NEWS

Torpedo! Odd fish is a shocker

DOUG FRASER
This American torpedo surprised staff at the Thornton Burgess Society’s East Sandwich Game Farm on Friday.

SANDWICH — The dog yelped and pulled back, lifting one paw then putting it down gingerly as he limped away. The dog's owner walked to the edge of Fisherman's Landing and peered into the shallow water to see the source of the pain.

It was something that she'd never seen before: a flat skatelike fish, about 2 feet across and 3 feet long, but round like a dish, kind of lumpy with a broad fan at the end of a long tail.

The dog walker at Thornton Burgess Society's East Sandwich Game Farm called over staff members and a seventh-grade class from Henry T. Wing School in Sandwich, said Mary Beers, the Thornton Burgess education director.

"It stopped the staff in their tracks," Beers said. "They've been working there for years and never saw anything like it."

From a cellphone photo, Diane Murphy, fisheries and aquaculture specialist with the Cape Cod Cooperative Extension Service, identified it as an American torpedo, an electrified ray fish.
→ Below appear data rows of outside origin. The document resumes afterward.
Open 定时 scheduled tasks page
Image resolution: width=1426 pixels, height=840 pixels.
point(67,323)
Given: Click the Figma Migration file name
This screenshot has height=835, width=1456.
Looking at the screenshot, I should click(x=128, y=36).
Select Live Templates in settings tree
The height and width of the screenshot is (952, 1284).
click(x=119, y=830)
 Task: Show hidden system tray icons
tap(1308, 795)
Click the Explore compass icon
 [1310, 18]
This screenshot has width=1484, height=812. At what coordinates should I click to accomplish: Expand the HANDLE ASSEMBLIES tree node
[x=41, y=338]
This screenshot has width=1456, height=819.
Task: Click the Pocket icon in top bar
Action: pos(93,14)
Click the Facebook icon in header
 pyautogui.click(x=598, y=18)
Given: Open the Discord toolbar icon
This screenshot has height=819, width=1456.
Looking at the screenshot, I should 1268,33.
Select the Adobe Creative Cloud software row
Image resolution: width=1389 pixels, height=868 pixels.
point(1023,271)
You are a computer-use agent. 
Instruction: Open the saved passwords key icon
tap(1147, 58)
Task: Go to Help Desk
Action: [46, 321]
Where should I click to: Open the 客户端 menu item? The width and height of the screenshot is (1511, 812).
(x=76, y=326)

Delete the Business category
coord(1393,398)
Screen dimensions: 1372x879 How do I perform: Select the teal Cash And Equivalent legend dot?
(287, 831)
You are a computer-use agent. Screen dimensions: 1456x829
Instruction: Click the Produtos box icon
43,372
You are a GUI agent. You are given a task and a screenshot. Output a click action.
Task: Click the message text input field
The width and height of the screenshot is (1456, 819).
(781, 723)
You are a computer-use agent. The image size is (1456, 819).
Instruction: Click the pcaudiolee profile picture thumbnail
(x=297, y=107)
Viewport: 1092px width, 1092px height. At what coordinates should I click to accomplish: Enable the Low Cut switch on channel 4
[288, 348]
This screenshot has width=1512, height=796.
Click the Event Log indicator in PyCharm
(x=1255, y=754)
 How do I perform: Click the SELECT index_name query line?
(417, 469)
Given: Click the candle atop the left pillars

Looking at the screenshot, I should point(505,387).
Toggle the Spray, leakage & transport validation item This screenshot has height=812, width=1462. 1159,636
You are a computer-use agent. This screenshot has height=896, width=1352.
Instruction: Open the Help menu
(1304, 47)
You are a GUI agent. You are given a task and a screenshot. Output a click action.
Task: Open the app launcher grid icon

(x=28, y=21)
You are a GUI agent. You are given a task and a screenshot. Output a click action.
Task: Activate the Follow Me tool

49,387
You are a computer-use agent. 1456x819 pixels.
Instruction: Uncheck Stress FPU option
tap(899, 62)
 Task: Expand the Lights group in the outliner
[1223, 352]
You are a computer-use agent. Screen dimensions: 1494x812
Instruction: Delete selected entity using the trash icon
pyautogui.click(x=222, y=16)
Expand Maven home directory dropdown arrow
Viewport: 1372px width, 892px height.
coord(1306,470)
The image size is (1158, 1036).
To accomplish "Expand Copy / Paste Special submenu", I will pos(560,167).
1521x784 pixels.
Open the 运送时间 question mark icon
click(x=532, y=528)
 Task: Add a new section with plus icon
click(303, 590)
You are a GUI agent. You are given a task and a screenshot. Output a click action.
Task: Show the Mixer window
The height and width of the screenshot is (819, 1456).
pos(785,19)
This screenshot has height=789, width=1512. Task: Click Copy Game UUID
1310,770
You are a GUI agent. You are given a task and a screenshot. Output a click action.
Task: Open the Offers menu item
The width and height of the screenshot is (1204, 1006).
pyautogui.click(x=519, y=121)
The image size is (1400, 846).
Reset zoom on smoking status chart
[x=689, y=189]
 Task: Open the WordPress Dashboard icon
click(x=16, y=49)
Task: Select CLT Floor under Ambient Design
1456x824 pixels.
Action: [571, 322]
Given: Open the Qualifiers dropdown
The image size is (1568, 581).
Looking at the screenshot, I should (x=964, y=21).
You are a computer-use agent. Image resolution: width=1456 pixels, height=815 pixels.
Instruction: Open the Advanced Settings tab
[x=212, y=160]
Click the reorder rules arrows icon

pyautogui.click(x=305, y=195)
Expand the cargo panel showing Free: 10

American torpedoes use specialized kidney-shaped organs on either side of their enlarged pectoral fins to deliver a shock of up to 220 volts to stun prey and discourage or harm predators and the curious.

A curious Thornton Burgess staff member did touch the ray Monday without getting shocked, Beers said. There was no sign of it on subsequent field trips.

"It can give you a hell of a belt if you stepped on it," said Dale Leavitt, an associate professor specializing in aquaculture at Roger Williams University in Bristol, R.I. "It would be good if people realized what they are."

According to Leavitt, who also identified the fish from a photo, American torpedoes are relatively common in Narragansett Bay. They typically are found at depths between 7 and 2,625 feet, migrate long distances, but are rarely seen in the shallows around here. One was found dead in Wellfleet in 2008.

Atlantic torpedoes can grow up to 6 feet in length and weigh nearly 200 pounds. They feed on large fish and smaller sharks, wrapping them in their pectoral wings and stunning or killing them with a big electrical discharge.

They have been found as far north as Nova Scotia and as far south as Brazil, but are also common in the Mediterranean and eastern Atlantic. Scientists believe rays have two types of shocks, a weaker warning discharge that can shoot upward, and the higher voltage shock they use on prey. Because of their shock potential, they have few natural enemies, according to the Florida Museum of Natural History website.

The organs that produce electricity are modified gills that are one-sixth the total weight of the animal. Researchers describe the shock as being like getting hit with a fist. While the torpedo could disable and disorient a swimmer or diver, their electric charge, which ranges from 170 to 220 volts, would be unlikely to lead to cardiac arrest or ventricular fibrillation in humans, according to the Florida museum website. In fact, the electrical discharges by these rays were once used by Romans and Greeks to treat gout, headaches and even as an anesthetic to dull the pain of childbirth.

According to the ReefQuest Centre for Shark Research website, the Greek word for these rays is narke, or "numbness," and is one root form of the word narcotic.